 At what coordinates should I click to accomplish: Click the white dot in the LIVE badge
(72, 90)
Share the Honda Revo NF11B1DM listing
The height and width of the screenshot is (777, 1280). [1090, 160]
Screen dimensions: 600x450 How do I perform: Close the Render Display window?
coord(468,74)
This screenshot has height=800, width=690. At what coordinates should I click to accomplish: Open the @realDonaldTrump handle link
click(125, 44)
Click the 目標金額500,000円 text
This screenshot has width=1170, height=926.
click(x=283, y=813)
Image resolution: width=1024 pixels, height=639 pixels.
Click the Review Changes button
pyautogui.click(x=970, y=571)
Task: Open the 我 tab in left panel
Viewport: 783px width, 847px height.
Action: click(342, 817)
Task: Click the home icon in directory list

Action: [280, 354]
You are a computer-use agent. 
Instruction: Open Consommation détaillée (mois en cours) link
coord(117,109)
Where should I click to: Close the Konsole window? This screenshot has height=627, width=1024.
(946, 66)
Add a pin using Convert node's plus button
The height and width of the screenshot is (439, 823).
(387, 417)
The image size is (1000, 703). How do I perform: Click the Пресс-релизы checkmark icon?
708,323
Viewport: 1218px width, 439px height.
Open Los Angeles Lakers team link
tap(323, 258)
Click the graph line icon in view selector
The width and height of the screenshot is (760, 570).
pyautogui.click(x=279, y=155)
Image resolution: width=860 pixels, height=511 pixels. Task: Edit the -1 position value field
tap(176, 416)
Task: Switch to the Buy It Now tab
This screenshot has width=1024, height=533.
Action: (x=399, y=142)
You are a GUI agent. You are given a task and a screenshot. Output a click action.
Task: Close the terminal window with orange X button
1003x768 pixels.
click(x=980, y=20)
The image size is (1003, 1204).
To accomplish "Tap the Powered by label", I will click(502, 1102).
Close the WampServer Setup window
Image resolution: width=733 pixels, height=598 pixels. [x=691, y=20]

--- --- ---

Return, from the data, each line that has the word "agent" in it.

Exercise response.
You are a computer-use agent. 
You are a GUI agent. You are given a task and a screenshot. Output a click action.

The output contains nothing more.